Exercise input:
* * * * *
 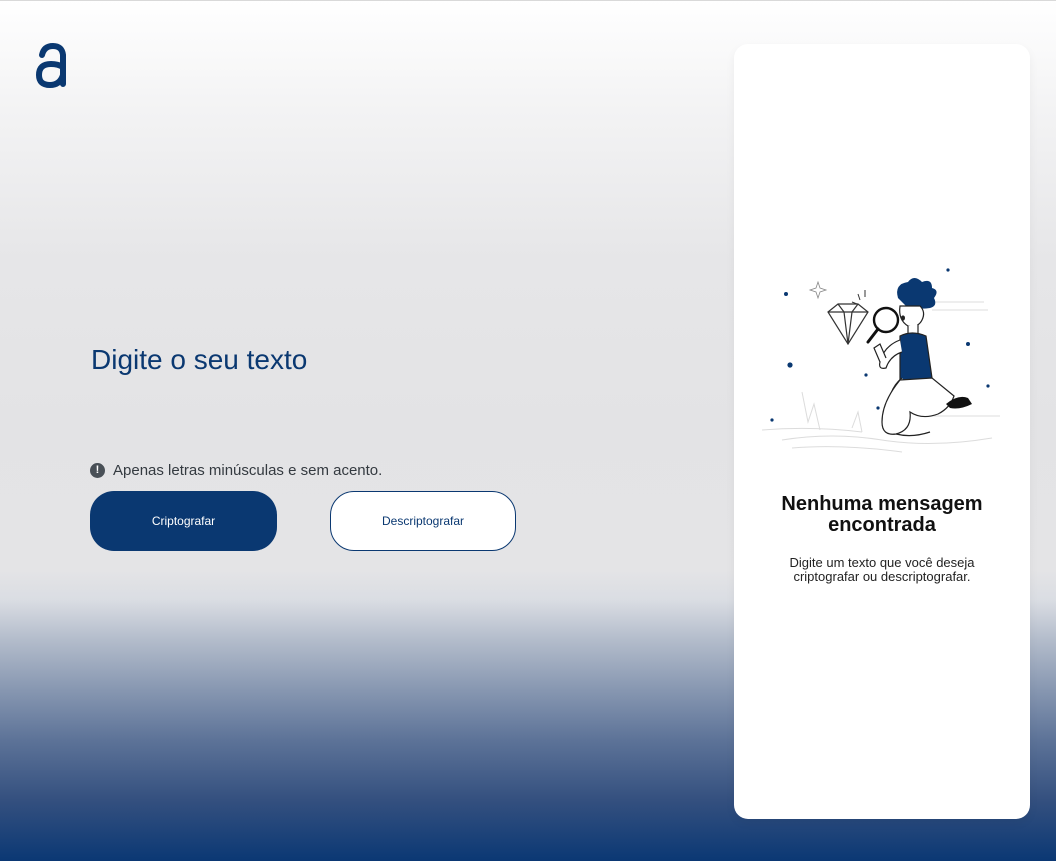 What do you see at coordinates (248, 470) in the screenshot?
I see `hint-text: Apenas letras minúsculas e sem acento.` at bounding box center [248, 470].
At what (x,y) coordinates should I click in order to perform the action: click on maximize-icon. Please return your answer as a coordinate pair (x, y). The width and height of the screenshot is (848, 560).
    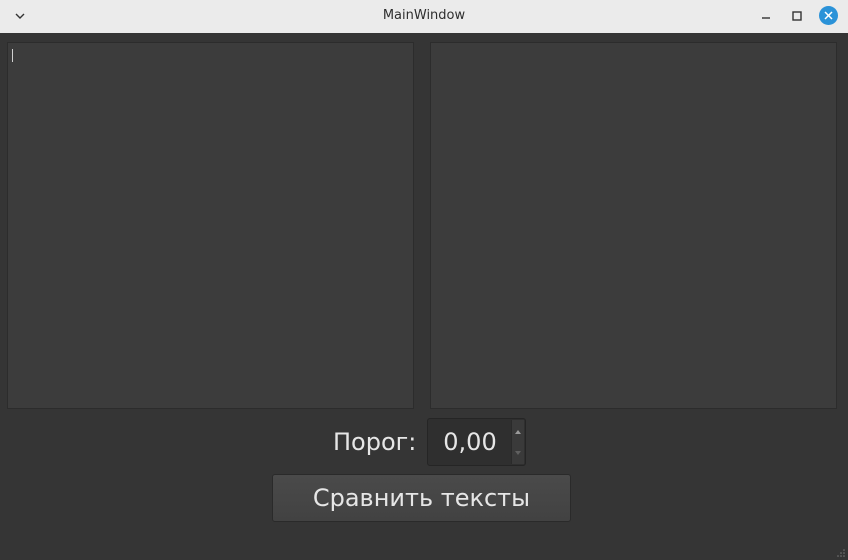
    Looking at the image, I should click on (797, 16).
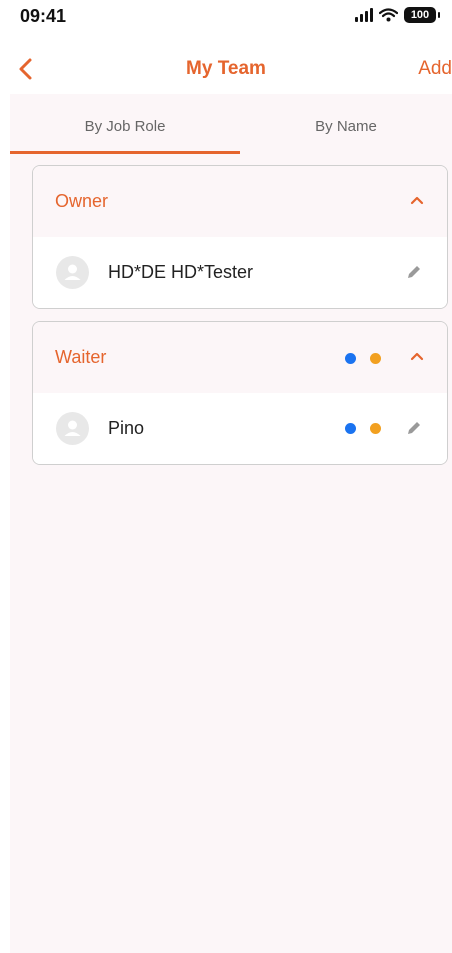 This screenshot has width=452, height=953. Describe the element at coordinates (125, 152) in the screenshot. I see `active-tab-indicator` at that location.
* * * * *
Reproduce the records above word for word, leaving out the pictures.

  What do you see at coordinates (248, 470) in the screenshot?
I see `hint-text: Apenas letras minúsculas e sem acento.` at bounding box center [248, 470].
At what (x,y) coordinates should I click in order to perform the action: click on maximize-icon. Please return your answer as a coordinate pair (x, y). The width and height of the screenshot is (848, 560).
    Looking at the image, I should click on (797, 16).
 This screenshot has width=452, height=953. Describe the element at coordinates (125, 152) in the screenshot. I see `active-tab-indicator` at that location.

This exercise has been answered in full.